- AVAILABLE DATA:

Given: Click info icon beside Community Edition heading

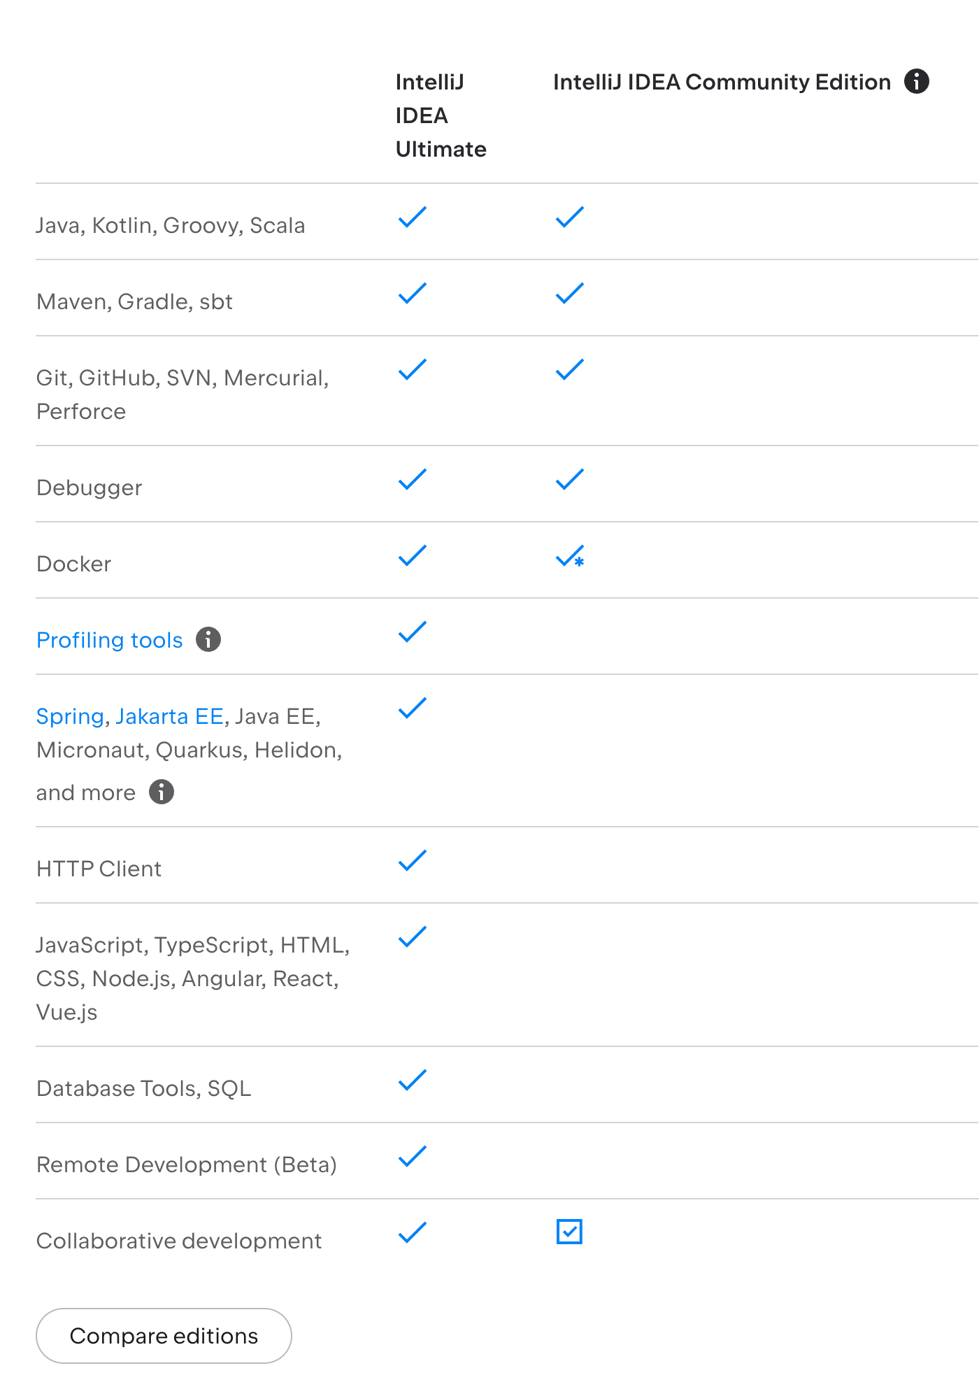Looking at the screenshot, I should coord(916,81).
...
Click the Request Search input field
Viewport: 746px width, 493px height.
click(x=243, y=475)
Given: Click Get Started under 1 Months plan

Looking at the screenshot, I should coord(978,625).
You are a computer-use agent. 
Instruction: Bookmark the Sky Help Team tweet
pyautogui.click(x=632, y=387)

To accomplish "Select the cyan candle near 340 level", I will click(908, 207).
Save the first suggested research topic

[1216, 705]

- GIVEN INSTRUCTION: Lay out the lines from the one with "will click(908, 207)." up to and including the one with "[1216, 705]" as a two-column CSV with the columns request and answer, one row per request, each value in a single quoted field with line breaks replaced by spaces.

- RESPONSE:
request,answer
"To accomplish ""Select the cyan candle near 340 level"",","I will click(908, 207)."
"Save the first suggested research topic","[1216, 705]"